A supCBI process with application to streamflow discharge and a model reduction
Hidekazu Yoshioka

TL;DR
This paper introduces a novel stochastic model called supCBI for streamflow discharge time series, capturing subexponential autocorrelation, and demonstrates its application and reduction to semi-Markov chains for hydrological data analysis.
Contribution
The paper presents the supCBI process as a new non-Markovian model for streamflow, with analytical formulas and a reduction method to semi-Markov chains for improved modeling.
Findings
supCBI accurately reproduces autocorrelation in hydrological data
Analytical formulas for moments and autocorrelation are derived
Semi-Markov chain reduction effectively models high- and low-flow regimes
Abstract
We propose a new stochastic model for streamflow discharge timeseries as a jump-driven process, called a superposition of continuous-state branching processes with immigration (a supCBI process).
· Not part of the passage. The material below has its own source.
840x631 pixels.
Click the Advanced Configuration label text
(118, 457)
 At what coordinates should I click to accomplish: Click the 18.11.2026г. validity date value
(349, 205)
It is a non-Markovian model having the capability of reproducing the subexponential autocorrelation found in the hydrological data. The Markovian embedding as a version of matrix analytic methods is applied to the supCBI process, successfully yielding analytical formulae of statistical moments and autocorrelation. The supCBI process is identified at study sites, where hourly streamflow discharge data are available. We also consider another Markovian embedding as a model reduction of the supCBI process to a continuous-time binary semi-Markov chain of high- and low-flow regimes. We show that waiting times can be modeled using a mixture of exponential distributions, suggesting that semi-Markov…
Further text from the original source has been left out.